Background
Quantified Self devices are becoming more and more common, and are able to collect a large amount of data about people and their personal health activities. The focus of this project is to utilize some sample data on the quality of certain exercises to predict the manner in which they did the exercise.
Analysis
This analysis will build a machine learning model from the sample data that is attempting to most accurately predict the manner in which the exercise was performed. This is a classification problem into discrete categories, which in the training data are located in the ‘classe’ varaible.
Load and Preprocess
The analysis starts by downloading the data into local files. There are 2 data sets, the training data set and the testing data set we are attempting to perform the predictions from the final model on. When the data is loaded into dataframes, it is necessary to locate strings containing ‘#DIV/0!’ in otherwise numeric data, a common sentinal error code for division by zero errors. These error codes are loaded into the data frame as NA fields. Though the code has been retained, for the purpose of this analysis, the download code is not executed when compiling the analytic document.
library(caret)
url_train <- 'https://d396qusza40orc.cloudfront.net/predmachlearn/pml-training.csv'
url_test <- 'https://d396qusza40orc.cloudfront.net/predmachlearn/pml-testing.csv'
# download.file(url = url_train, destfile = 'data_train.csv')

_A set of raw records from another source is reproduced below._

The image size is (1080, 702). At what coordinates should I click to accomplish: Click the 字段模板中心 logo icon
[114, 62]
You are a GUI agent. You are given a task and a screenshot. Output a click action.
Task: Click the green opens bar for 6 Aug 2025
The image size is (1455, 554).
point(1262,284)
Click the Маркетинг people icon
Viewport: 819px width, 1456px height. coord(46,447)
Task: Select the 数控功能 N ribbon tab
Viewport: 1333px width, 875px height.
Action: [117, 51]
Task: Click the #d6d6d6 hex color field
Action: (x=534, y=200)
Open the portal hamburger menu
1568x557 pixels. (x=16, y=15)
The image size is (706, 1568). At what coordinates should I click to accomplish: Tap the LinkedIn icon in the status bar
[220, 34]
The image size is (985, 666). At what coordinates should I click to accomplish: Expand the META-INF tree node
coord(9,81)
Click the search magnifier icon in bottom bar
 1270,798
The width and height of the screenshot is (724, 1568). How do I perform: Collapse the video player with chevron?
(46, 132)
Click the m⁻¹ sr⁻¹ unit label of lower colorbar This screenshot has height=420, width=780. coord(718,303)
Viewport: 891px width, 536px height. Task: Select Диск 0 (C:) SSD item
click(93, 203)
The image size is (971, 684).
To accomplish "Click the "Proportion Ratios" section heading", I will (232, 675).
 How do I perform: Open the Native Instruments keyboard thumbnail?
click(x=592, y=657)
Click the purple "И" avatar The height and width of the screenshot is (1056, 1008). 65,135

# download.file(url = url_test, destfile = 'data_test.csv')
pml_train <- read.csv(file = 'data_train.csv',
na.strings = c('NA','#DIV/0!',''))
pml_quiz <- read.csv(file = 'data_test.csv',
na.strings = c('NA','#DIV/0!',''))
Exploratory Data Analysis reveals that the first 7 fields of the data are dimensional, and may not be pertinent to the prediction model. The balance of the fields are numeric according to the data documentation available here. The balance of the columns are looped through and cast into numeric data with the exception of the last column, which is the categorical class the prediction model will classify for.
for(i in c(8:ncol(pml_train)-1)) {
pml_train[,i] = as.numeric(as.character(pml_train[,i]))
pml_quiz[,i] = as.numeric(as.character(pml_quiz[,i]))
}
Analysis additionally reveals that of the many variables, several are extraordinarily sparse and thus may not be as useful for building a classification model. The following code initiates a slicer index of column names, removes the columns with null values, and also removes the inital seven columns of dimensional data. Rather than modify the actual data, this vector of column names will be used as a slicer index into the training data, cross-validation data, and the testing data when interacting with a model.
feature_index <- colnames(pml_train)
feature_index <- colnames(pml_train[colSums(is.na(pml_train)) == 0])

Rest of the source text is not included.